Par contre, si votre patron vous demande 50 euros pour avoir égaré un dossier important, rappelez-lui que les sanctions pécuniaires sont interdites… Les coups de règle en bois également ;-), de même que toute mesure discriminatoire prenant en considération le sexe, la race etc…
Par contre, la suppression du salaire pendant une mise à pied ou une diminution du salaire en cas de rétrogradation sont autorisées.

Astuces et mises en garde

Astuce(s) :

Bon à savoir : aucune faute ne saurait donner lieu à des poursuites disciplinaires au-delà d’un délai de deux mois à partir du moment où l’employeur en a eu connaissance (sauf faute ayant entraîné des poursuites pénales) ; et aucune sanction antérieure de plus de trois ans ne peut être invoquée à l’appui d’une nouvelle sanction.

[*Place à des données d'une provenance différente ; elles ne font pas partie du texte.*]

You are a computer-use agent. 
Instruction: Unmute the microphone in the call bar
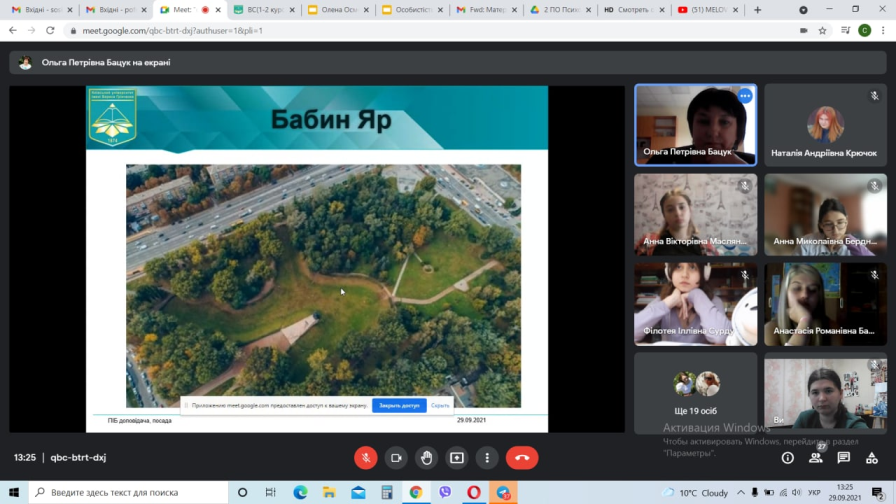click(x=365, y=458)
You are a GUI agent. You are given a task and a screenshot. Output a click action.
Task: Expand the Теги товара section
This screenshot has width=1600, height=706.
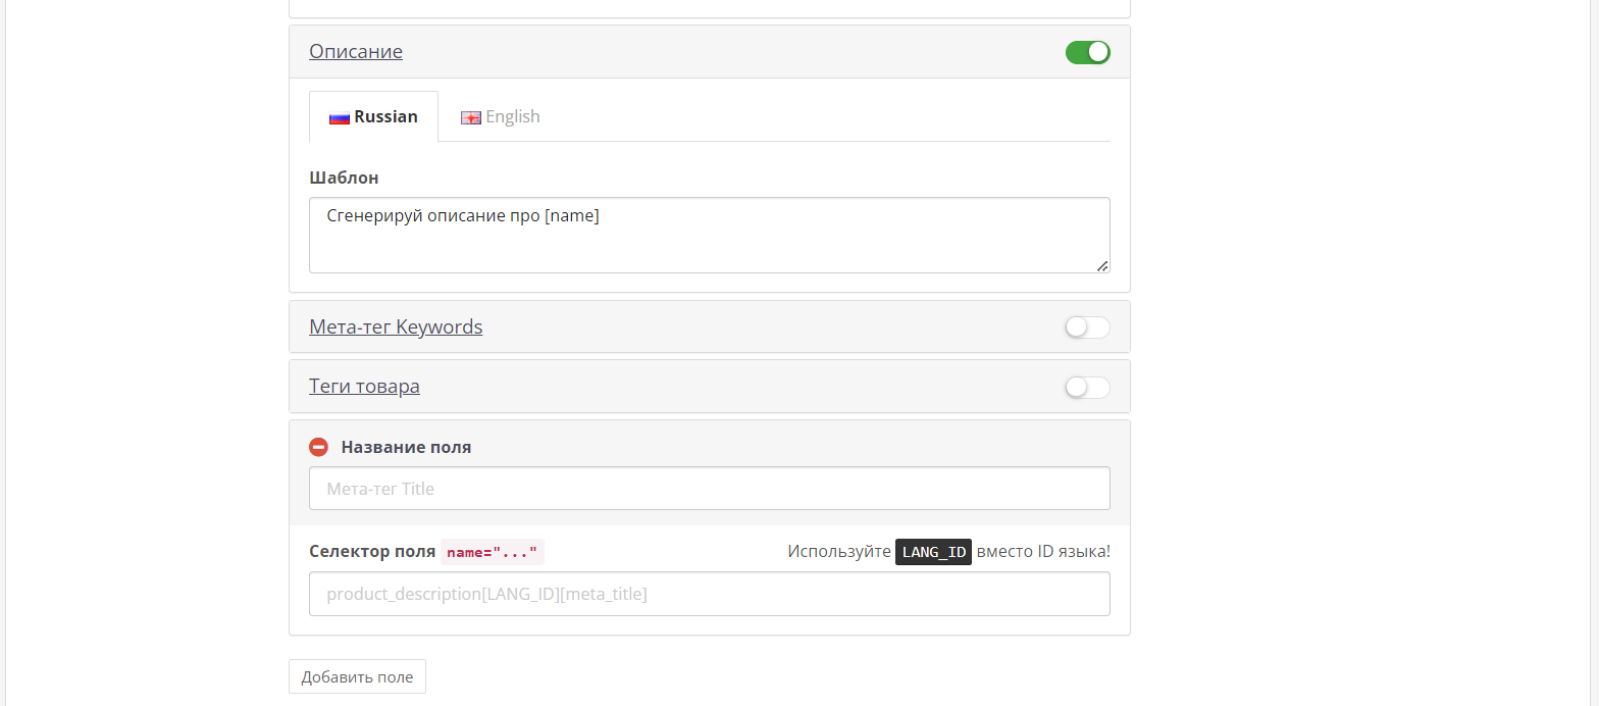[x=364, y=386]
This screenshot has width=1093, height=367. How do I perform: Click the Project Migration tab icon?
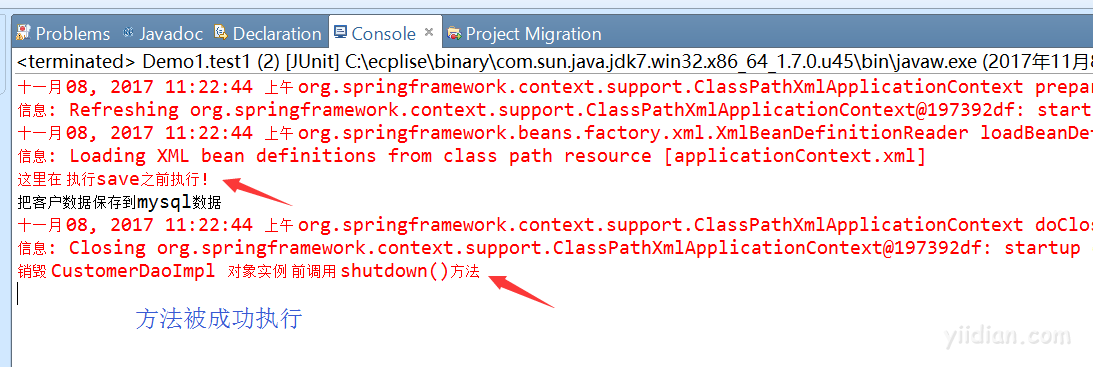454,33
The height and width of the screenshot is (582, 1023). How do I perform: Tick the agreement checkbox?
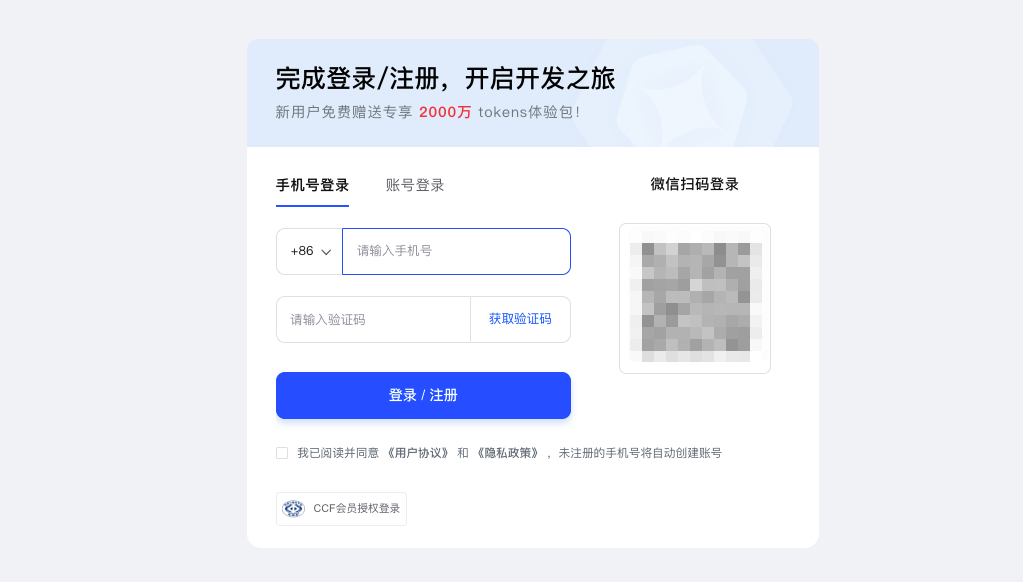pyautogui.click(x=282, y=453)
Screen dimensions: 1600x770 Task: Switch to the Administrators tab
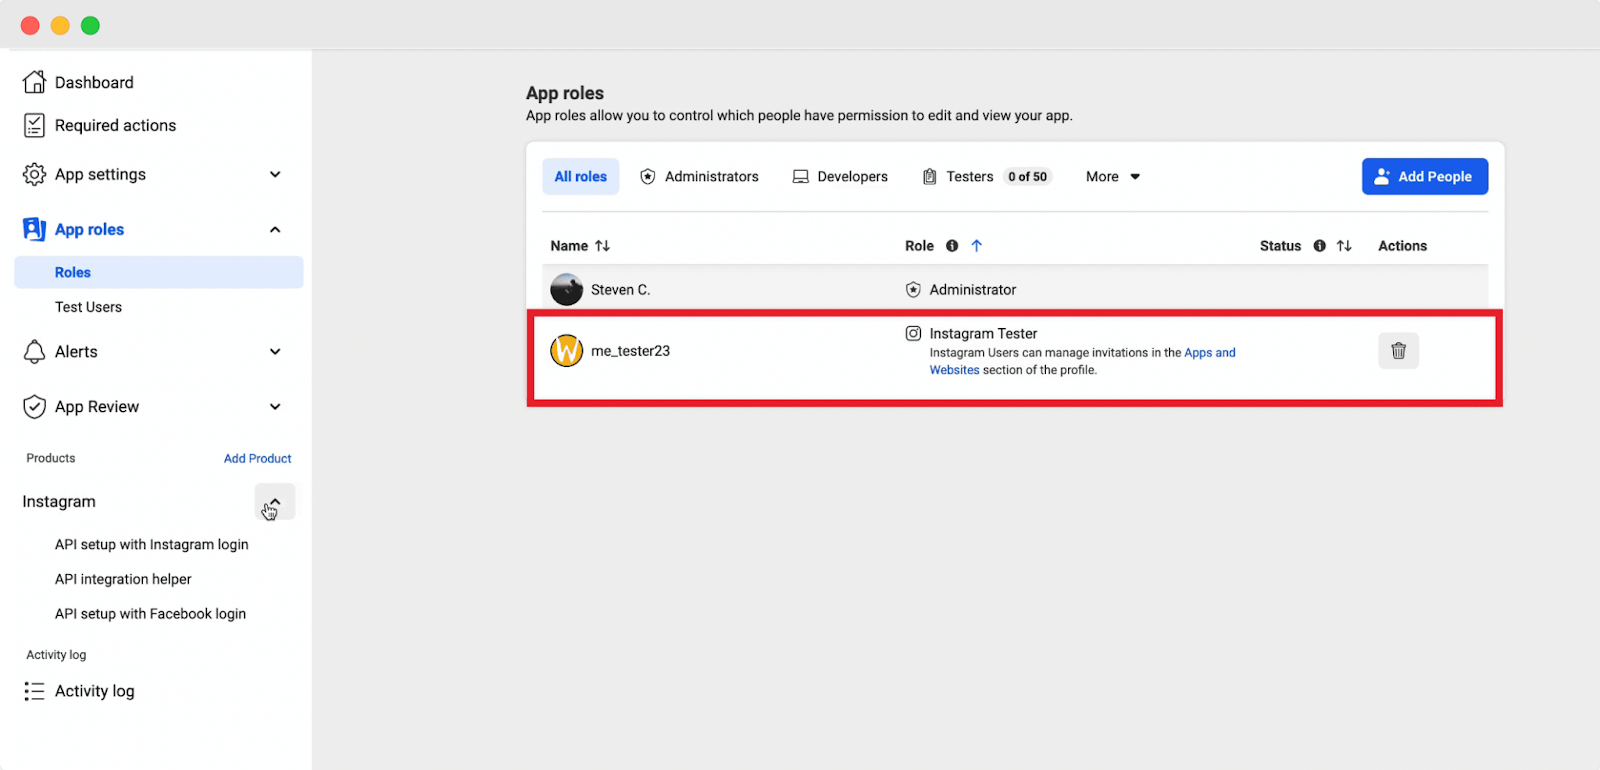[699, 177]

Autre point important : les recours ! En effet, le salarié peut tout à fait saisir les Prud’hommes pour demander l’annulation d’une sanction si celle-ci est irrégulière en la forme ou injustifiée ou disproportionnée, mais le tribunal ne peut la modifier sauf si l’employeur a dépassé les limites du règlement intérieur.

Pour finir, en ce qui concerne la preuve de la faute, il s’agit ici de ce qu’on appelle un fait juridique, donc la preuve peut être faite par tous moyens. Néanmoins, comme précisé ci-dessus, les procédés portant atteinte à la vie privée du salarié ne sont pas recevables.